1.80% for training, and 20% for testing.

2.You train the model using the training set.

3.You test the model using the testing set.

4.Train the model means create the model.

5.Test the model means test the accuracy of the model.

The simplest form of the regression equation with one dependent and one independent variable is defined by the formula y = c + b*x, where y = estimated dependent variable score, c = constant, b = regression coefficient, and x = score on the independent variable.

In [None]:
from sklearn.model_selection import train_test_split
from sklearn.linear_model import LinearRegression
from sklearn.metrics import mean_squared_error,mean_absolute_error, r2_score
from sklearn.linear_model import Ridge
from sklearn.linear_model import Lasso 

train, val = train_test_split(df_num, test_size=0.25)

In [None]:
print('Dimension of df_num_x dataframe:',df_num_x.shape)
print('Dimension of df_num_y dataframe:',df_num_y.shape)
print('Dimension of test_x dataframe:',test_x.shape)
print('Dimension of test_y dataframe:',_y.shape)

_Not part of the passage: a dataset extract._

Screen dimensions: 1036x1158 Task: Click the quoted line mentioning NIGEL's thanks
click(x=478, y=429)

# **Ridge(L2) Regression**

In [None]:
ridge = Ridge()
ridge

In [None]:
ridge.fit(df_num_x,df_num_y)
ridge_score = ridge.score(test_x,test_y)
coeff_used = np.sum(ridge.coef_ != 0)
ridge.coef_

In [None]:
print("training score",ridge_score)
print("number of feature used:",coeff_used)

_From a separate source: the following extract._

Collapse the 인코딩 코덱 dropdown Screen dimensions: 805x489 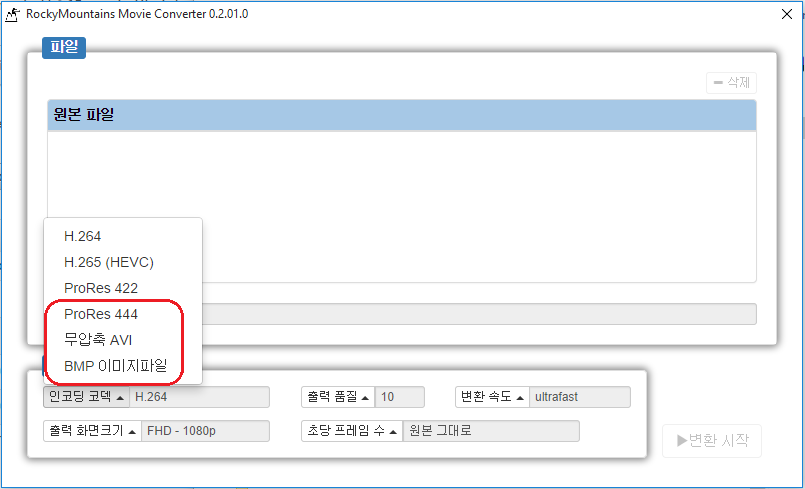point(86,397)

# **Lasso(L1) Regression**

In [None]:
lasso = Lasso()
lasso

In [None]:
lasso.fit(df_num_x,df_num_y)
lasso_score = lasso.score(test_x,test_y)
coeff_used = np.sum(lasso.coef_ != 0)
lasso.coef_

In [None]:
print("training score",lasso_score)
print("number of feature used:",coeff_used)

# **conclusion**
linear regression model basically finds the best value for the intercept and slope, which results in a line that best fits the data.You can see that the value of root mean squared error is 0.4364, which is less than 10% of the mean value of the temperature(C)i.e. 12.882(C). This means that our algorithm did a decent job.